La verdad es que la vulneración de los derechos humanos nos parece algo indignante y repulsivo, pero a veces da la sensación de que la pérdida de nuestros ídolos nos afecta aún más. ¿Por qué nos costará tanto devolver la humanidad a quienes endiosamos? Necesitamos ver a la Fiera alzar la Copa de los Mosqueteros como en la Edad Media necesitaban oír la historia del triunfo del Cid en Valencia. ¿Será que nos devuelven la esperanza que nos robó la monotonía? ¿Es acaso la admiración el único sentimiento capaz de reencontrarnos con la infancia perdida? Ver a otros proclamarse victoriosos nos recuerda que cumplir los sueños de la juventud no es una gesta inalcanzable. Es esa la promesa que encierran las hazañas de nuestros héroes, la de que cualquiera puede encarnar los valores admirados por la colectividad; y por esa promesa renegaríamos incluso de nuestros principios.

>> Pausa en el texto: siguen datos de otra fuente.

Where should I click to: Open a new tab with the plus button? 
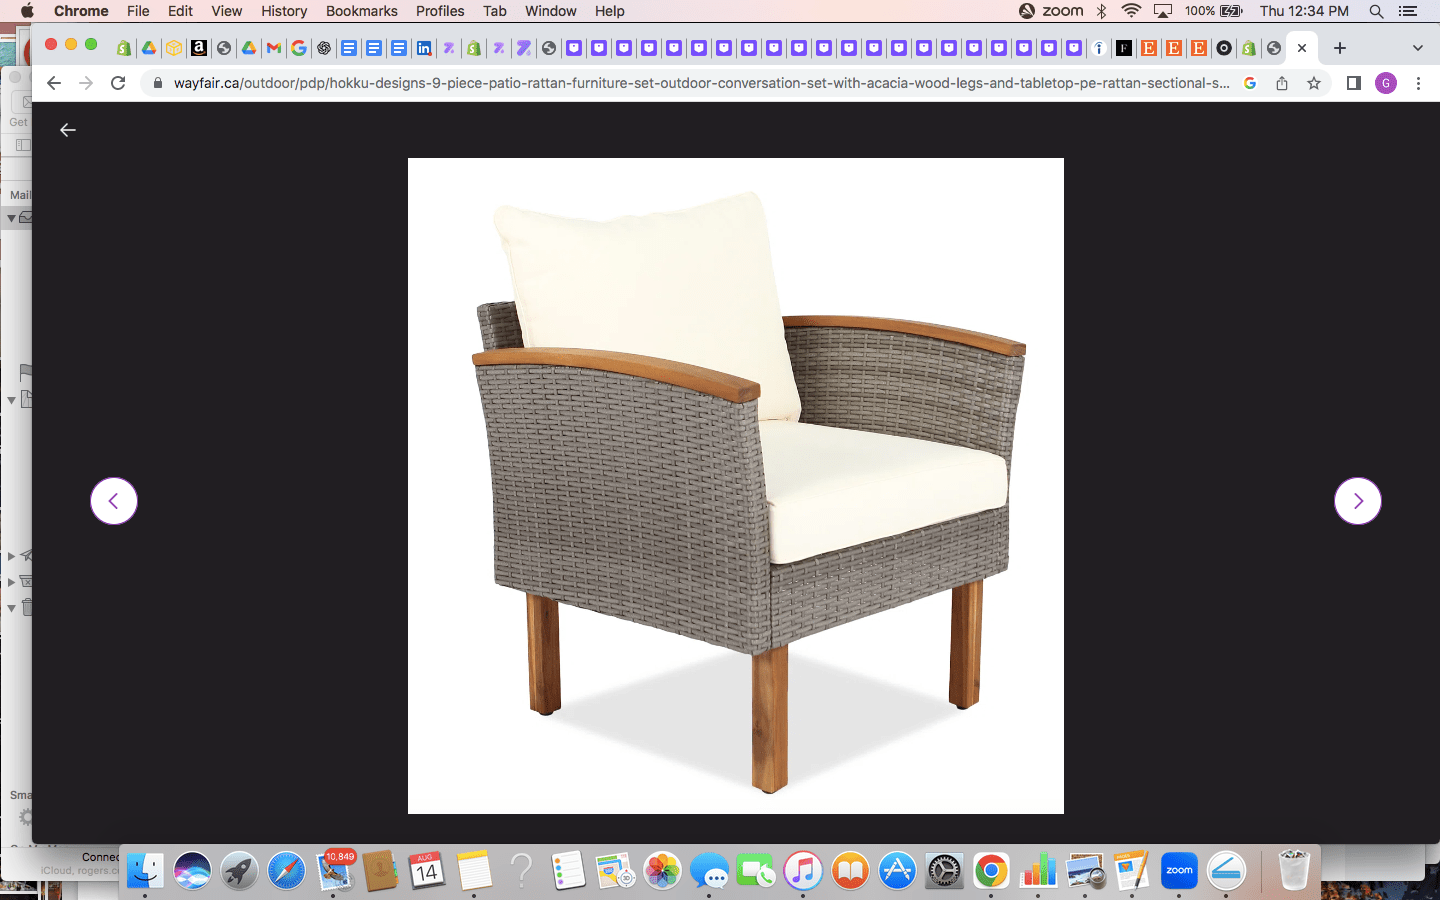1340,48
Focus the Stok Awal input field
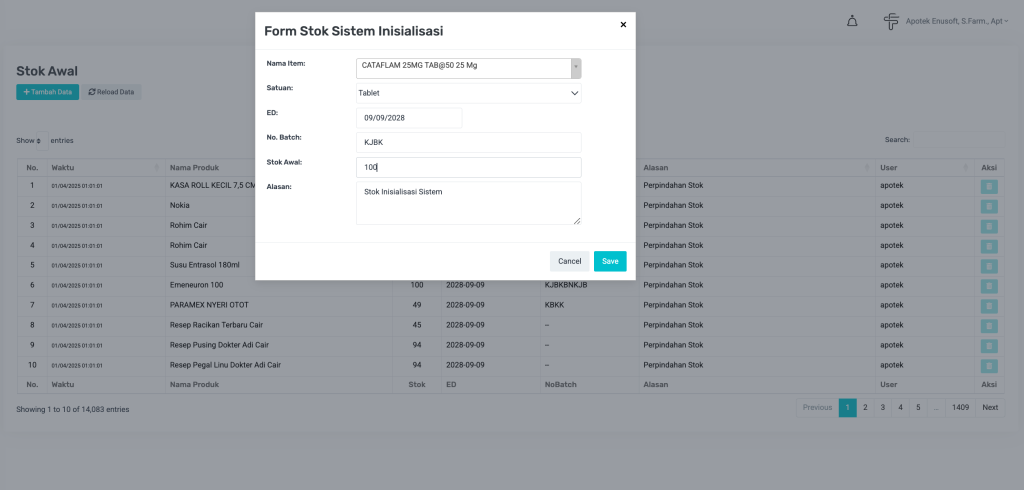This screenshot has width=1024, height=490. [x=468, y=167]
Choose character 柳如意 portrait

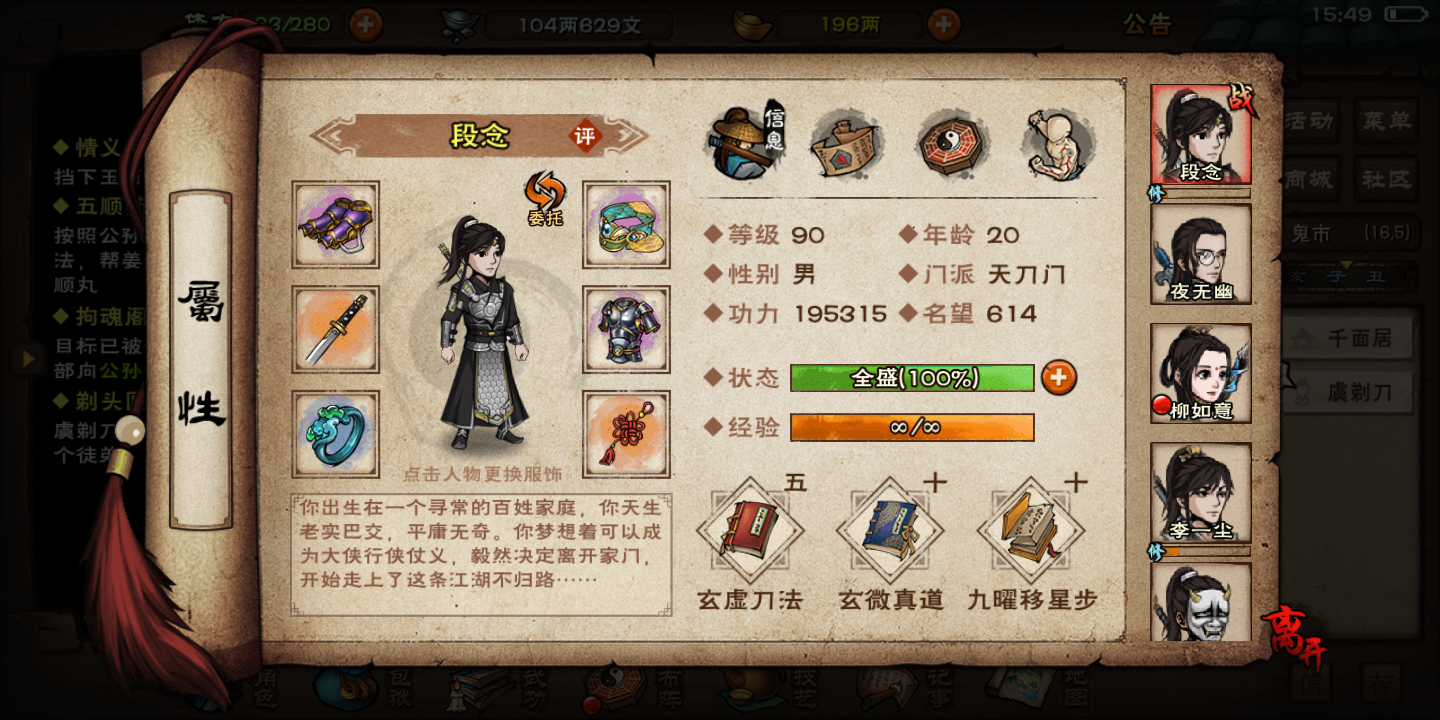(x=1201, y=373)
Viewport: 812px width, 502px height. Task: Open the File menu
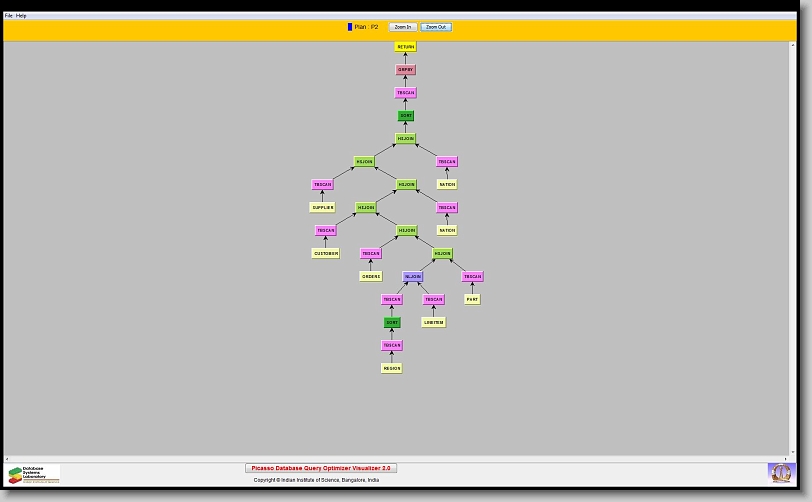tap(8, 16)
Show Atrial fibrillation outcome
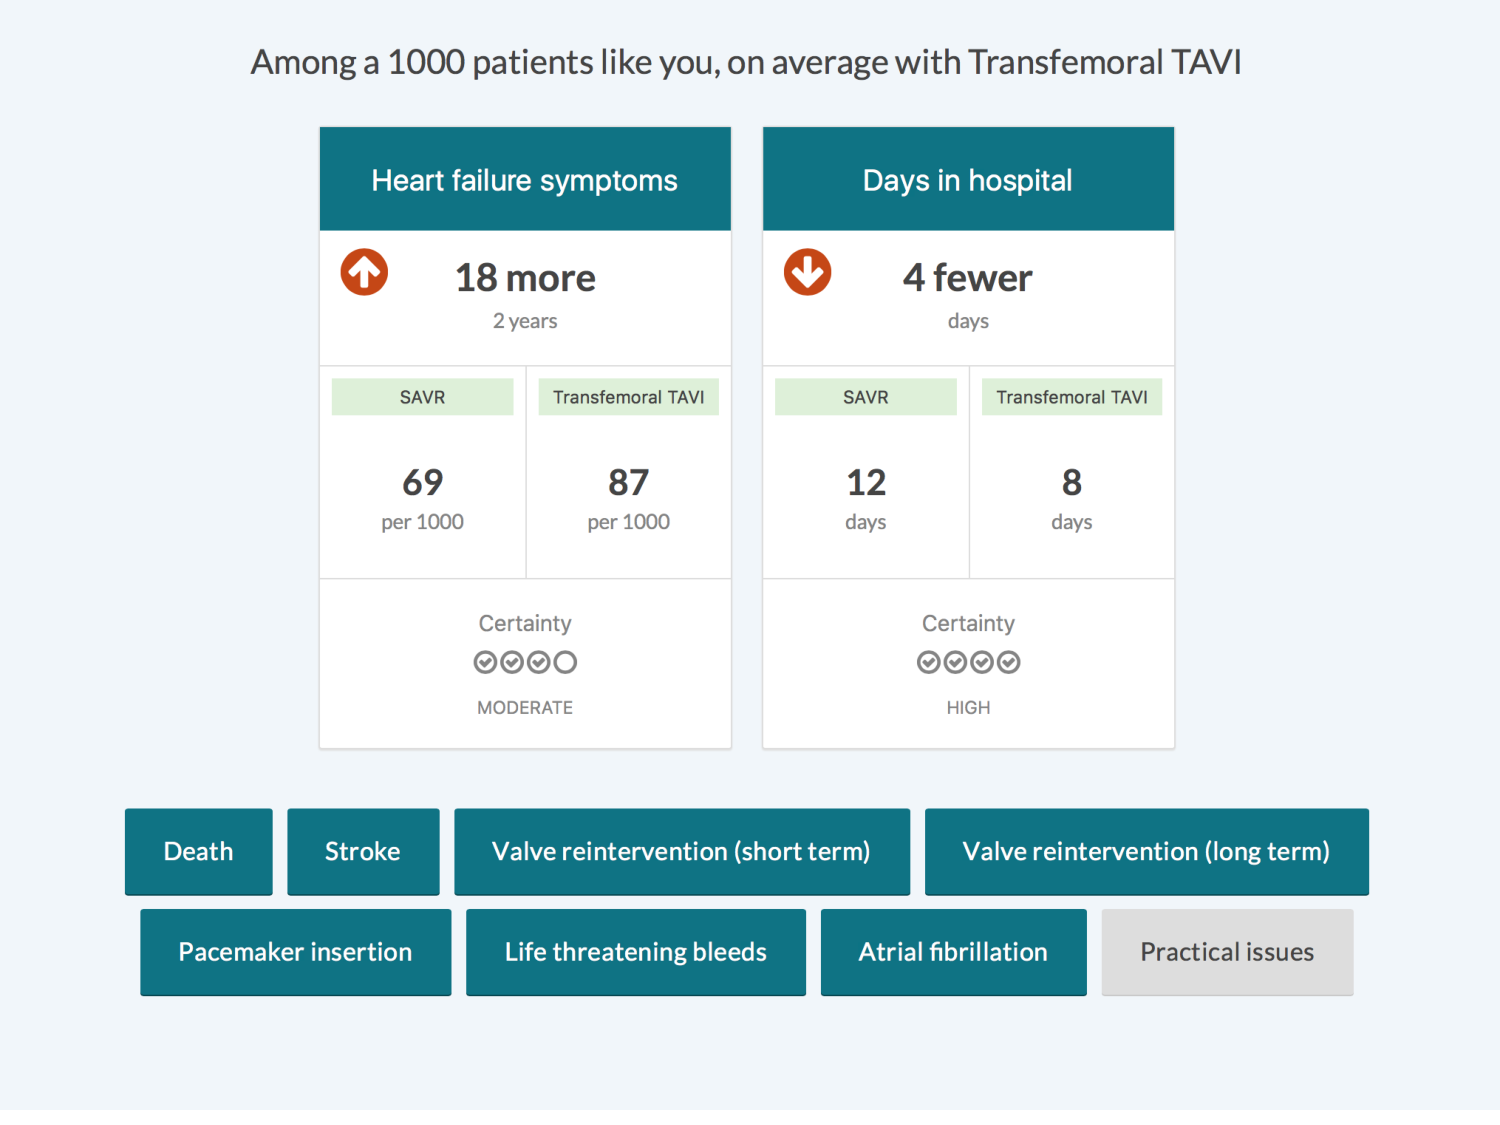The image size is (1500, 1125). point(953,952)
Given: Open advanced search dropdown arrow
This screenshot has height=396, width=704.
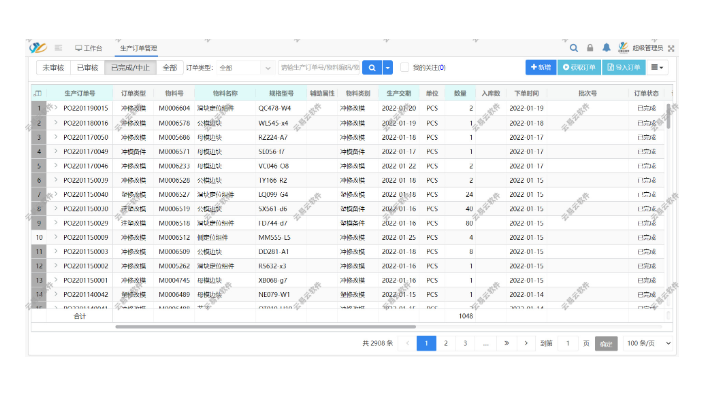Looking at the screenshot, I should [387, 67].
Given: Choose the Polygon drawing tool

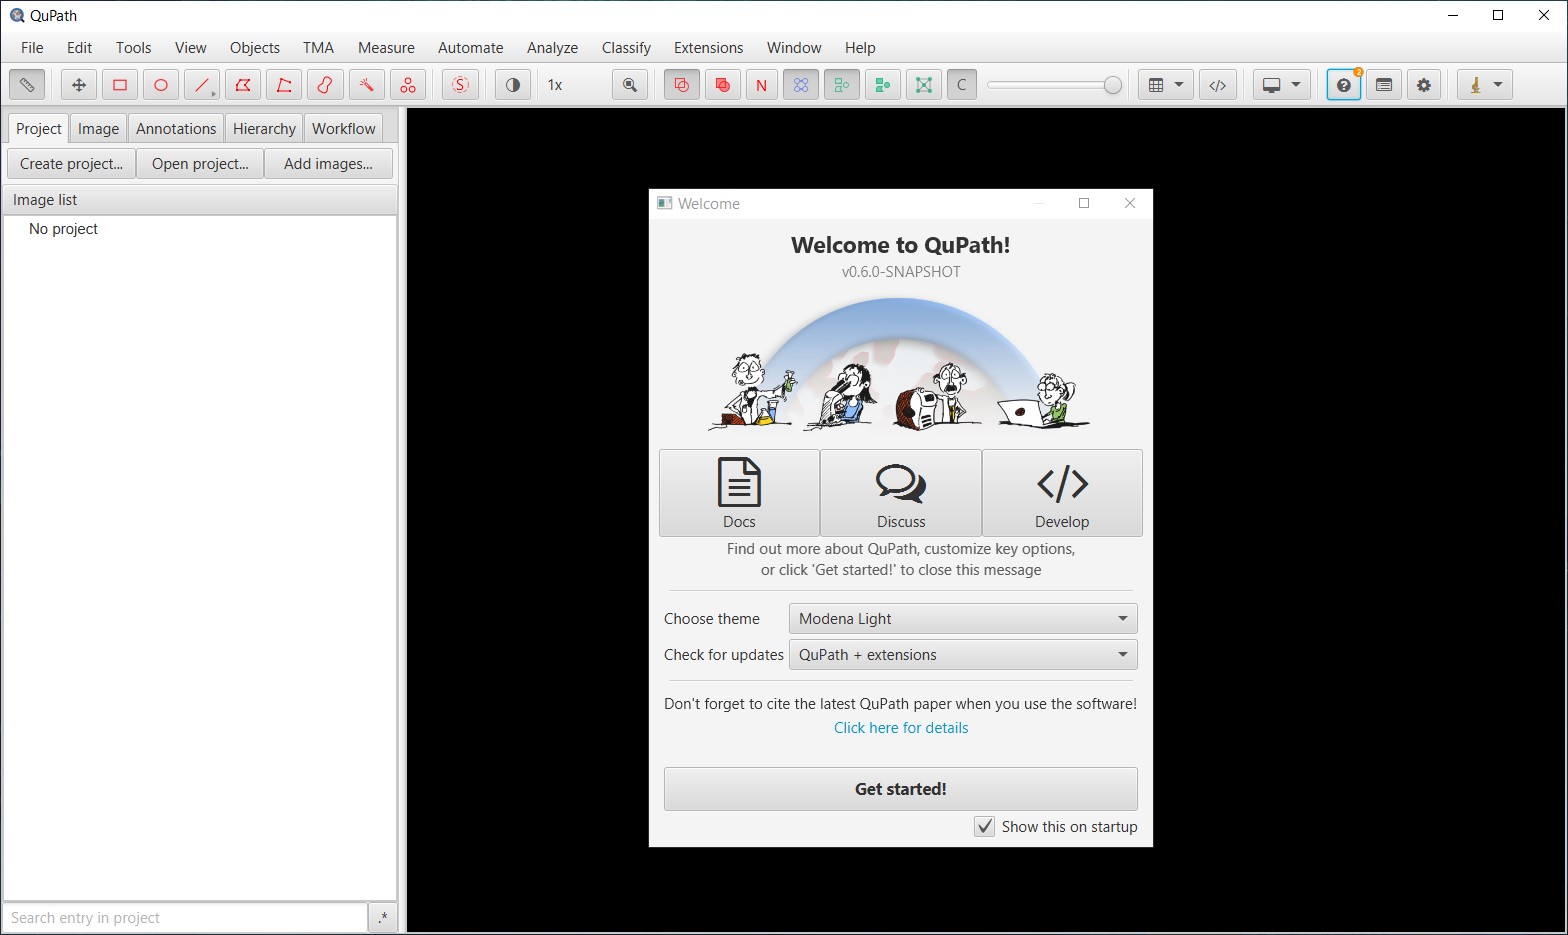Looking at the screenshot, I should [x=243, y=85].
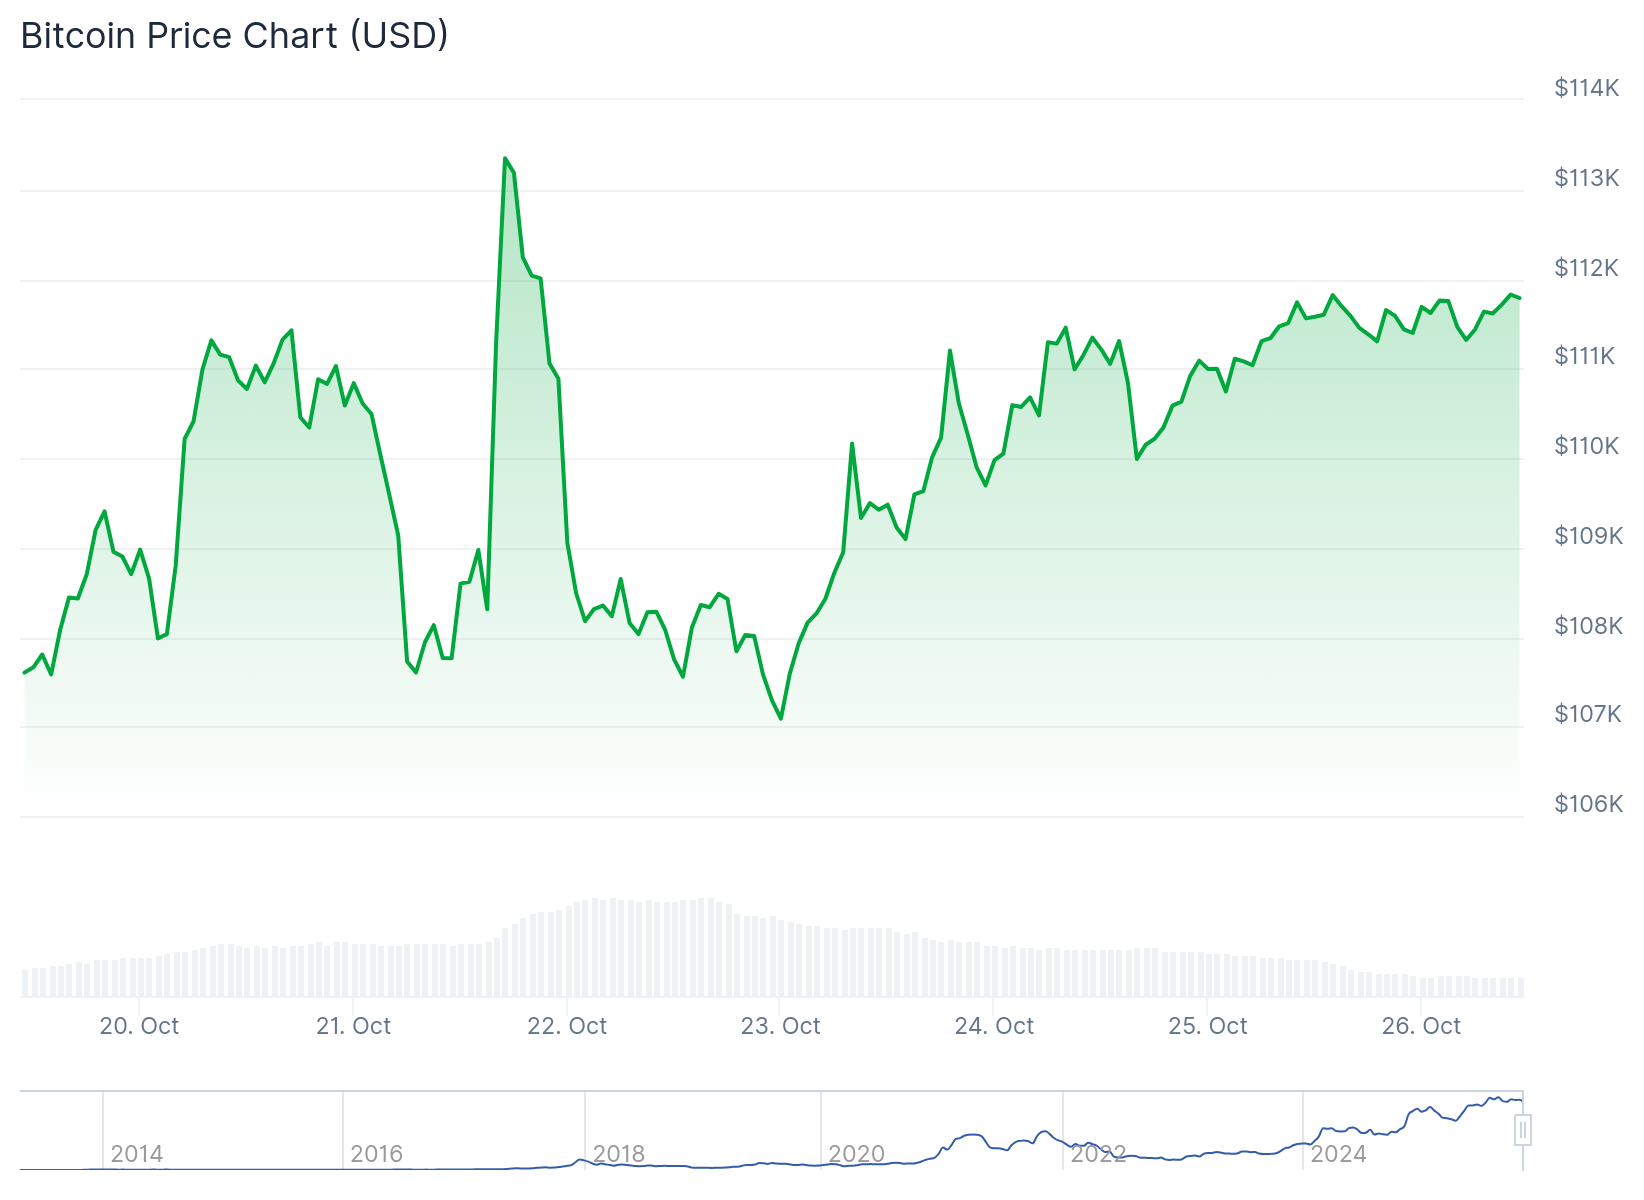The image size is (1644, 1200).
Task: Click the $114K price axis label
Action: 1586,88

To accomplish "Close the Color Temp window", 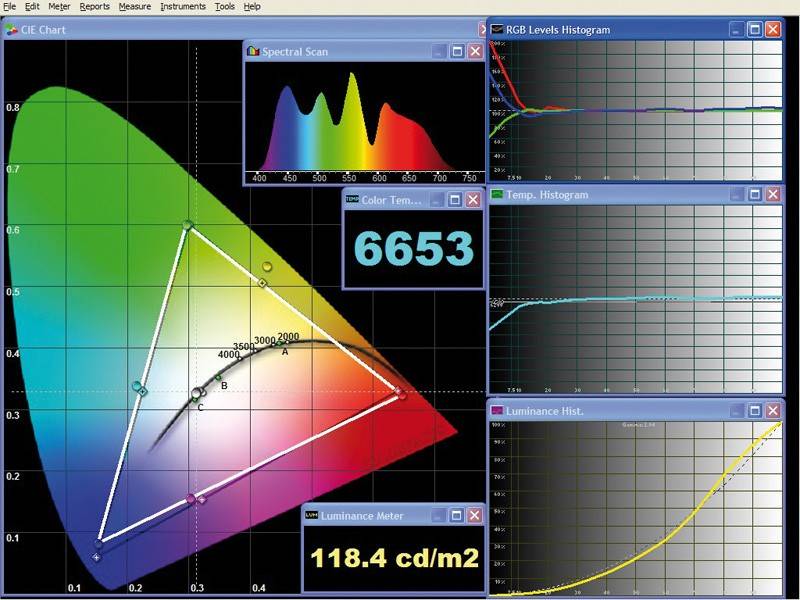I will coord(475,200).
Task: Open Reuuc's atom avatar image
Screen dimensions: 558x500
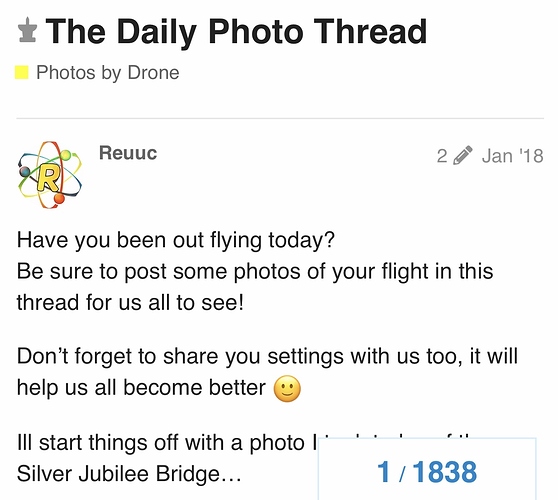Action: pyautogui.click(x=49, y=175)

Pero quizá no haga falta profundizar tanto, quizá sea simplemente que no podemos cambiar de pasión, que decían en 'El secreto de sus ojos', como tampoco podemos cambiar la tendencia a buscar un espejo en el que mirarnos. Y da igual a qué adalid encomendemos nuestra devoción, porque mi ídolo se llamaba Rafa Nadal, pero también podría haberse llamado Karim Benzema, J. K. Rowling o Woody Allen, nombres ninguno exento de polémicas que se olvidan a conveniencia. Y en ese engaño autoinducido, nos conformamos con disfrutar, de vez en cuando, con la emoción de presenciar legados que, como el de los paladines de nuestra tradición, tienen mucho más de valor legendario que de histórico. Al menos hasta que la verdad asome y los héroes vuelvan a degenerar en pícaros. En fin, tampoco puede decirse que nos haya caído de sorpresa. Ya nos advirtió Valle-Inclán de lo que ocurre cuando los héroes clásicos se reflejan en los espejos cóncavos.